The Chrysalis Initiative and Eversana Intouch

The line that slashes through the equal sign is the ugliest blemish on all healthcare, symbolizing the many racial and gender disparities that impact African American women. 

This fierce, creative effort turns that line into a beautiful power source, raising awareness about how bias hurts Black breast cancer patients, who are 40% more likely to die from the disease than their white counterparts. And then it takes a brave step beyond awareness, holding medical providers responsible for providing equitable care.

It solves an entrenched problem: Trials need to include more people of color to make better medicine. But only 3% of breast-cancer trial participants are Black. The Chrysalis Initiative knew that to help Black women overcome their mistrust of the medical establishment, it needed to get them the equal care they deserve. Then, women could feel safe to enroll in groundbreaking and lifesaving clinical trials.

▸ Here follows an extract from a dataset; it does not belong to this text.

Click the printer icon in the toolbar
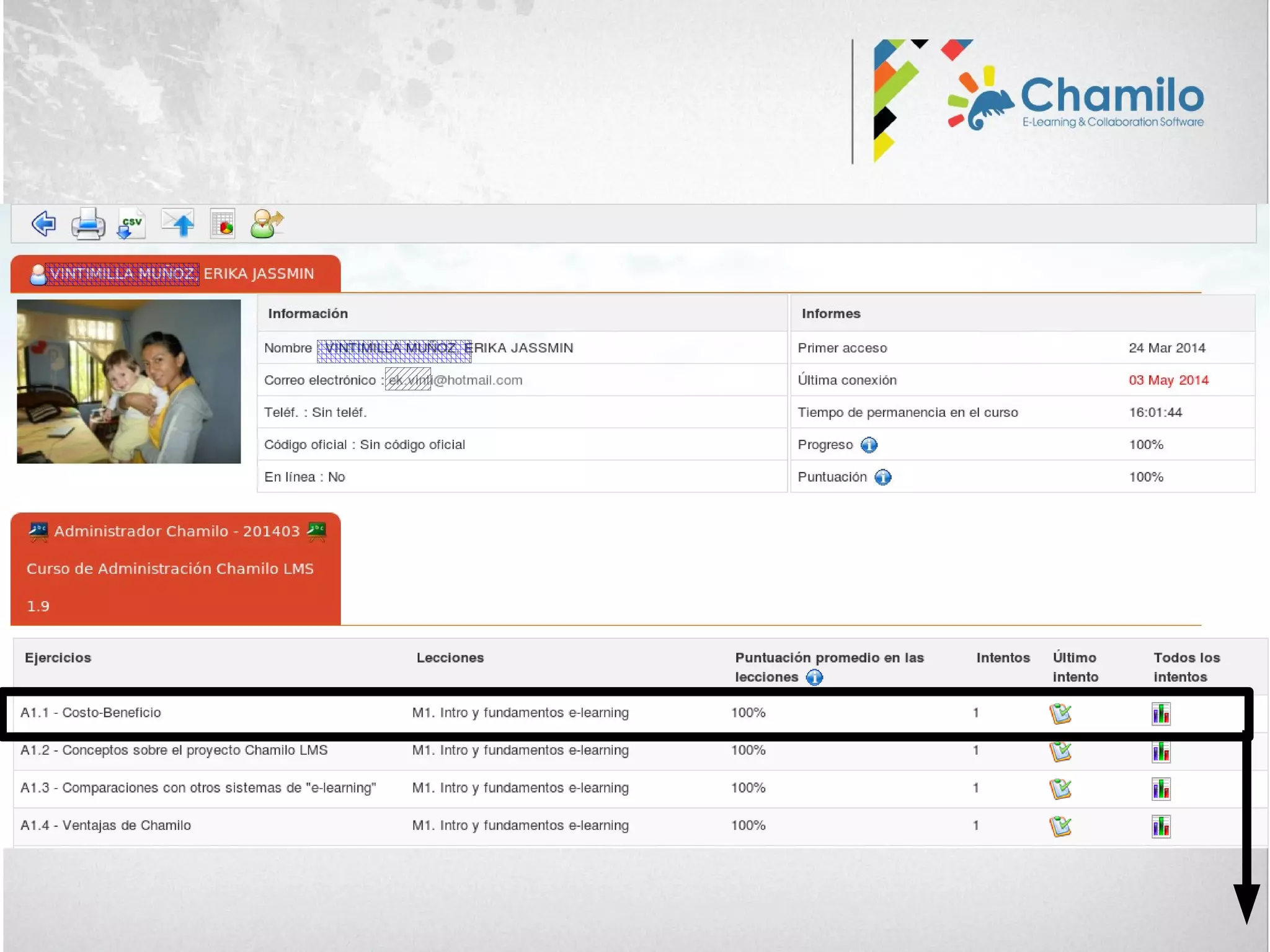Viewport: 1270px width, 952px height. 88,223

The campaign includes the world’s first digital platform designed specifically for Black women by Black women. They can identify what cancer support they should be getting, choose hospitals that successfully provide equitable care and rate their cancer treatment.

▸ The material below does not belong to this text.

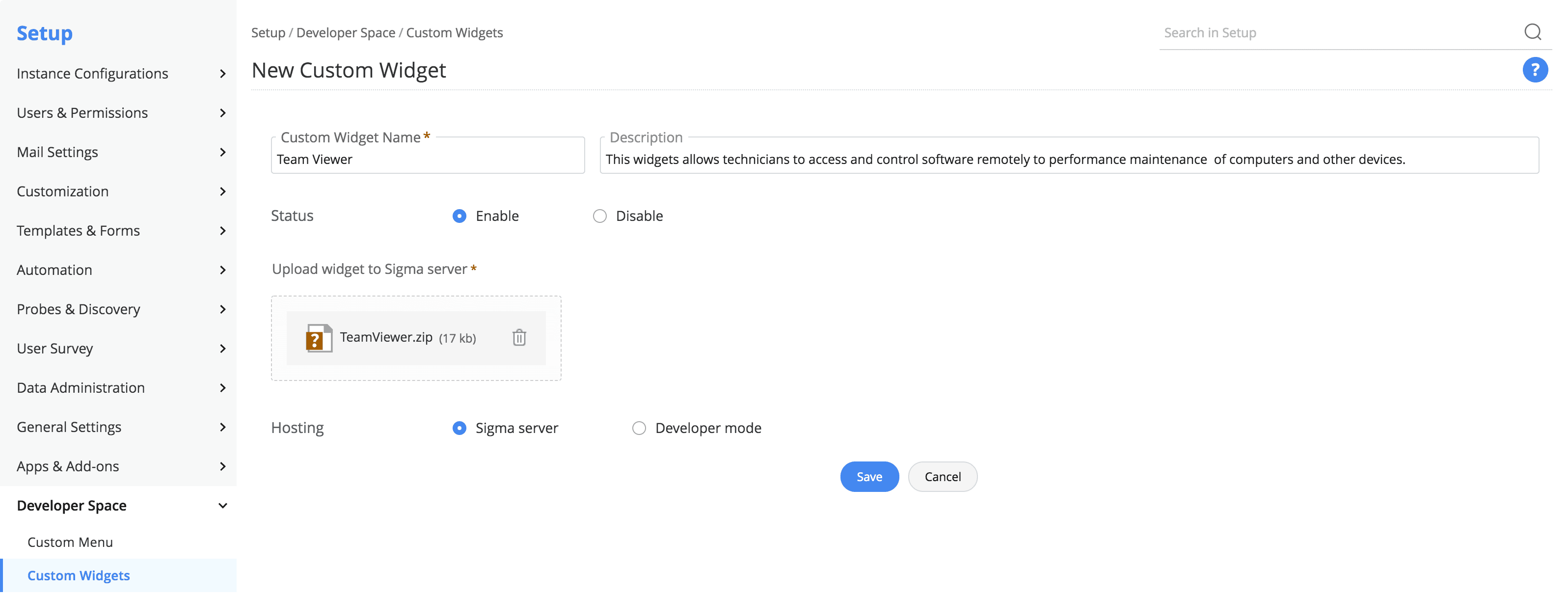The height and width of the screenshot is (595, 1568).
Task: Expand the Users & Permissions section
Action: [x=82, y=112]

Working with Jamil Rivers, survivor and founder of The Chrysalis Initiative, the campaign centers on an animated equality symbol with a slash. Laid across women’s breasts, it’s erased, a pixel at a time, for each registration of the BC Navi (Breast Cancer Navigation) app on the Chrysalis website.

Our judges say it is the one entry they couldn’t stop thinking about. And they loved how it addressed physicians’ role in these disparities, as patients rate their healthcare interactions along their journey. The information is collected within the app, proving bias as it happens in real time so that it can be directly addressed.

And they loved its simple effectiveness, building trust between Black women and medical institutions. Erase the Line is driving a 50% increase in trial enrollment by Black women, with 93% of participants reporting improved care.